The conflict has taking so many forms which are the social, political, socio-economic and cultural dimensions. However the call for independence by the MFDC was initially supported by a large number of inhabitants of the Casamance region. The government, however, denounced the movement’s coherence, suggesting that the whole affair was a conspiracy led by ‘a few village elders’ who received help from abroad. But it seems very unlikely that the village elders were capable of mobilising a large protest movement. The Senegalese government furthermore denounced the movement by referring to it as an ‘affaire diola’. The movement itself tried to escape accusations of ‘tribalism’ and insisted on its regional footing (Geschiere & van der Klei, 1988). The question is to what extent do the popular support for the MFDC went beyond the boundaries of the Jola ethnic group? However, the course of the conflict has been intermittent with time over years but the consciousness of the conflict was rooted amongst the people as far back as 1945 when leaders of the MFDC, which established itself as a political and social movement in 1945, were arrested and sentenced to five years imprisonment for attacking the integrity of the nation. This particular event gave vent to other conflict which majorly took off on 26 December 1982 when protestors marched into Ziguinchor demanding independence for the Casamance region by taking down of Senegalese flag from government buildings and replacing it with the white flag of Casamance. However, the conflict has been in an un orchestrated form which hasn’t been managed to a satisfactory level for there to be a relative peace in the region.


The discovery and occupation of the Casamance region by the Portuguese, followed by the British and finally the French, and the eventual independence of Senegal in 1960, including the Casamance region, all had far-reaching consequences. The longstanding resistance movement in the Casamance began under the colonial rule of the Portuguese from 1645 and continued until the French took power.
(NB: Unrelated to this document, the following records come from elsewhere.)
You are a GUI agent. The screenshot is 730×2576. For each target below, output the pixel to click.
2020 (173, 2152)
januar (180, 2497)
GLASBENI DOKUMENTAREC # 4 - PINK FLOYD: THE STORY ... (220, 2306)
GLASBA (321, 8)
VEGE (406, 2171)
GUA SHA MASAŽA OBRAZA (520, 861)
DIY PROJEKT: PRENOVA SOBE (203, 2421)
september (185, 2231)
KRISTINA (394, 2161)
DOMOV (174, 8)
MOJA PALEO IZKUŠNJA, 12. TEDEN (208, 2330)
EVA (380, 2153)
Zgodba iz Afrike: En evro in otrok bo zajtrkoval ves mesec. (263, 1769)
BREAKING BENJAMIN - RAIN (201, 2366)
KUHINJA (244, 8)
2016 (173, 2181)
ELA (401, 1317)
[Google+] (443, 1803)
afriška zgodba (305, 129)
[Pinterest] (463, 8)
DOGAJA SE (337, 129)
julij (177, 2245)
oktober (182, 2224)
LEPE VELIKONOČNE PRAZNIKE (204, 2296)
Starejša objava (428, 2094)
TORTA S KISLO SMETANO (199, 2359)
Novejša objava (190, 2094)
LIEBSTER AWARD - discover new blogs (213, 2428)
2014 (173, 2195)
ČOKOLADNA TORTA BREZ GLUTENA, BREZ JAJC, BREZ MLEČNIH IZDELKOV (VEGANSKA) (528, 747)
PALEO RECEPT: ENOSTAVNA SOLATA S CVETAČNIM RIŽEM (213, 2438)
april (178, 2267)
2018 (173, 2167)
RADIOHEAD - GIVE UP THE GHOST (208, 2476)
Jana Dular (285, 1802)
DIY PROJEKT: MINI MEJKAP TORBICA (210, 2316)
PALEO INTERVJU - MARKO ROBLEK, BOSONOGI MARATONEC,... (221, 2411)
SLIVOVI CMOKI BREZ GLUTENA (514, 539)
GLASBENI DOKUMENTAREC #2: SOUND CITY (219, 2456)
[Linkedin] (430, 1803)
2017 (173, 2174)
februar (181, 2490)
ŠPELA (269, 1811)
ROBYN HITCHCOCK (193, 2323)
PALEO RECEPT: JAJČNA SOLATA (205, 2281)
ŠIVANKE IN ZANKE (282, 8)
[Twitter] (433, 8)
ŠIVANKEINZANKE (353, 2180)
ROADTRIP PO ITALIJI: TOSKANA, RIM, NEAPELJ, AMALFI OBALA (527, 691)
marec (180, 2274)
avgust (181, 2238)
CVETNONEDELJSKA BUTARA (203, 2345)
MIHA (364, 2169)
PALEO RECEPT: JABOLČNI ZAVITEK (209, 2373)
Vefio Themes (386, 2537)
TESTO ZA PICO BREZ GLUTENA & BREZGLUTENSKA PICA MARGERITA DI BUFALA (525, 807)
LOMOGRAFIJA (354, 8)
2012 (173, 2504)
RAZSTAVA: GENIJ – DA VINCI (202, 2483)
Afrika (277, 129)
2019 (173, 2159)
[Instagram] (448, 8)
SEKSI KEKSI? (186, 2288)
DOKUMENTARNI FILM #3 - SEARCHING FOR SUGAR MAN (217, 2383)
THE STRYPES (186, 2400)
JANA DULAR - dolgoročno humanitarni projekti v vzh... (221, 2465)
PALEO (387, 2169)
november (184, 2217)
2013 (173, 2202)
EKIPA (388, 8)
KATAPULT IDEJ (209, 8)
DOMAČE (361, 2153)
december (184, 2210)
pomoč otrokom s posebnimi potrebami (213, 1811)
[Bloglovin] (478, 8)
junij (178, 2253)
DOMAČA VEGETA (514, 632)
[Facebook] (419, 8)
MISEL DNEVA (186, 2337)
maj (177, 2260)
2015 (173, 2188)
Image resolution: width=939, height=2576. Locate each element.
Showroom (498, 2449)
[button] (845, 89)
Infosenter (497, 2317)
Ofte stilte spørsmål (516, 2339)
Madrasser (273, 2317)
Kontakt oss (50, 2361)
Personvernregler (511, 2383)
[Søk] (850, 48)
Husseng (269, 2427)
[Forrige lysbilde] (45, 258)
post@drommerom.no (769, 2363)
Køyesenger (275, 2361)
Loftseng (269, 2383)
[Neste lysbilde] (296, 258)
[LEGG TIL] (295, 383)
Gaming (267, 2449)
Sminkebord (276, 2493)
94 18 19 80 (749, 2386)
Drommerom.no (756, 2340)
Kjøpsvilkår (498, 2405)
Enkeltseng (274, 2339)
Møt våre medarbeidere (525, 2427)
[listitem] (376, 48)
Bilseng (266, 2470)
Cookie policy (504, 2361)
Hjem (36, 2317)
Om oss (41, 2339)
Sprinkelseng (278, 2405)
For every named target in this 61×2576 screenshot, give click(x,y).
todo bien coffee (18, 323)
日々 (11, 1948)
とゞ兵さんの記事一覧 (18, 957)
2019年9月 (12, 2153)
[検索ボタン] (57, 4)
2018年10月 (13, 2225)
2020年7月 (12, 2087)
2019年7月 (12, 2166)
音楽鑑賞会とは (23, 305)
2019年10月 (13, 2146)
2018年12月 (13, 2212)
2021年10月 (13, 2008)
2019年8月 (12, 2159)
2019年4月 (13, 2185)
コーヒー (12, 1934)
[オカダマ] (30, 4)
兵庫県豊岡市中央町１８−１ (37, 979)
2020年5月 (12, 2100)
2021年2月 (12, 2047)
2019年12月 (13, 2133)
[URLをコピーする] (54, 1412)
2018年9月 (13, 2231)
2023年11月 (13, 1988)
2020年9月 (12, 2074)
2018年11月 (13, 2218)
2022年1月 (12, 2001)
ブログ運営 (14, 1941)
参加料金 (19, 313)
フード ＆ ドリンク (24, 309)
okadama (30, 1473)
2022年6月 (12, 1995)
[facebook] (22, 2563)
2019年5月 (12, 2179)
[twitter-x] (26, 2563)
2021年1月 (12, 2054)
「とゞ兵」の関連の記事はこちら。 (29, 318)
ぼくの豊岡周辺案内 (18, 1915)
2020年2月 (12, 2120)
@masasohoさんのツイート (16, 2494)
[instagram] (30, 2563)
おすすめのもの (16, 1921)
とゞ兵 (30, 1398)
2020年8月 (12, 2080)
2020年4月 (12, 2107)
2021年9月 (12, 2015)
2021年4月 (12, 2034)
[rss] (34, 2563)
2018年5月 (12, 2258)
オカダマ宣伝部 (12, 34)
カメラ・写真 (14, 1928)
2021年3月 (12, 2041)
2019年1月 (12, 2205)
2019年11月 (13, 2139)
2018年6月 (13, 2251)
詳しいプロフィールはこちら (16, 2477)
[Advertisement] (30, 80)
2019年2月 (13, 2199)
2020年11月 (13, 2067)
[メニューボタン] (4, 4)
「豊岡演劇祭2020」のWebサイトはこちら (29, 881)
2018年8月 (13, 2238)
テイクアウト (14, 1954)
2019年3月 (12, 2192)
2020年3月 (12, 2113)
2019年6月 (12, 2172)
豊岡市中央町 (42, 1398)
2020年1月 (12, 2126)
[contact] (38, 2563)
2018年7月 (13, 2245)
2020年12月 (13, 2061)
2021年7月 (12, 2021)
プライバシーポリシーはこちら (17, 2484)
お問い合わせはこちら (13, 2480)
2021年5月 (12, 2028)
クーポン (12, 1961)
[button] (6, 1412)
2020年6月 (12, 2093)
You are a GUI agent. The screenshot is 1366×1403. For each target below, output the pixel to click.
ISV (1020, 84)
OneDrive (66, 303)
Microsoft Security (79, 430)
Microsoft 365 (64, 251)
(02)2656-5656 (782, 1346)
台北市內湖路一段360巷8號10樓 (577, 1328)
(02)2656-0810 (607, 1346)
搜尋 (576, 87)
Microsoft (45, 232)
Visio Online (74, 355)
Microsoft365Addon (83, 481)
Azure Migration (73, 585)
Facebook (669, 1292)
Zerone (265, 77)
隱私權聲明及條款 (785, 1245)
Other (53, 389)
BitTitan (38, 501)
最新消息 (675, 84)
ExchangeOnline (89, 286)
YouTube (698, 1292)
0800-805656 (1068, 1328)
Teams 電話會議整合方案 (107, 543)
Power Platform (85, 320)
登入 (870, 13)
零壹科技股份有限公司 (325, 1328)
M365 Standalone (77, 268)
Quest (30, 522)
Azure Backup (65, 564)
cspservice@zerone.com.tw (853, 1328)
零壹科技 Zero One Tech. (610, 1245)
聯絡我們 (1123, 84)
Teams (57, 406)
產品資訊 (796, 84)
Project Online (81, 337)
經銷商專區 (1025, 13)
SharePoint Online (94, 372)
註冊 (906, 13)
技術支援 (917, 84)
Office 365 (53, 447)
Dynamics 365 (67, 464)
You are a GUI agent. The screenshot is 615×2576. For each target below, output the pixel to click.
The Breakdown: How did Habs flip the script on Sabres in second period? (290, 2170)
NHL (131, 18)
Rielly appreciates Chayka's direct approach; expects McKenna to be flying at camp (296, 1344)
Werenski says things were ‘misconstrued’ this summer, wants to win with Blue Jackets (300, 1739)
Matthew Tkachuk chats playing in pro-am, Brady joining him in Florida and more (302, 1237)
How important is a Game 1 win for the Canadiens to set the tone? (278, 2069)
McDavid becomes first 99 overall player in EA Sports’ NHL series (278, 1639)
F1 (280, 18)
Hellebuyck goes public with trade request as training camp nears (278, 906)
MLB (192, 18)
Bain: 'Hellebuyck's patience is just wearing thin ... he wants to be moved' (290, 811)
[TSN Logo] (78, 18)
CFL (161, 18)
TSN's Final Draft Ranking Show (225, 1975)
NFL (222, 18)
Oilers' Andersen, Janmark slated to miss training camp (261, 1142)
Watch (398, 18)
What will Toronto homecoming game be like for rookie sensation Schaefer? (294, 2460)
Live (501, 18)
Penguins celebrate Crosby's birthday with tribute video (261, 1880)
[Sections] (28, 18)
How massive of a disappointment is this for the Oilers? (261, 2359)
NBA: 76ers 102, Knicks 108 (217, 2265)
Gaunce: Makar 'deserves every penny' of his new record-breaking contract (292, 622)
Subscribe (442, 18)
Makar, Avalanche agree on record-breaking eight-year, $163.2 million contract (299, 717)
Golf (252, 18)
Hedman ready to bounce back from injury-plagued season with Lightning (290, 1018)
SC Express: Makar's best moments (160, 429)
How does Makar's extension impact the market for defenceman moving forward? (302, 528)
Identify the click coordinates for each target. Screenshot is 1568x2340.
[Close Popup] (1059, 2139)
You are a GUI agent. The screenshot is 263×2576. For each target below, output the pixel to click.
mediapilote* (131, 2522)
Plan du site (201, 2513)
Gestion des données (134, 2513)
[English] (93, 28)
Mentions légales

In the eyes of the “colonial masters”, the Jola had “an impulsive temperament, which resists every authoritarian principle” Bocounta (2009). Later, missionaries noted that the region around Ziguinchor in the South-West of the country in particular had not yet been “pacified”, and complained about the local people’s “lack of willingness to cooperate” During the First World War, the Jola resistance increased dramatically, primarily as a result of the enforced conscription of young men to fight in the French forces Bocounta (2009). The families of those killed in the war grew desperate and angry, and expressed their frustrations by honoring and lending their support to the young queen of Cabrousse, Eline Sitoé Diatta. She opposed colonial rule and the oppression of the population it entailed. In 1942, she led the population in a revolution and went down in the history of the country as the ‘Joan of Arc’ of the Casamance region. Eline Sitoé Diatta was arrested in 1943 and banished to exile, from which she never returned. She had many successors and even today, the image of the women who protected their country and their families is still reflected in the armed wing of the separatist MFDC.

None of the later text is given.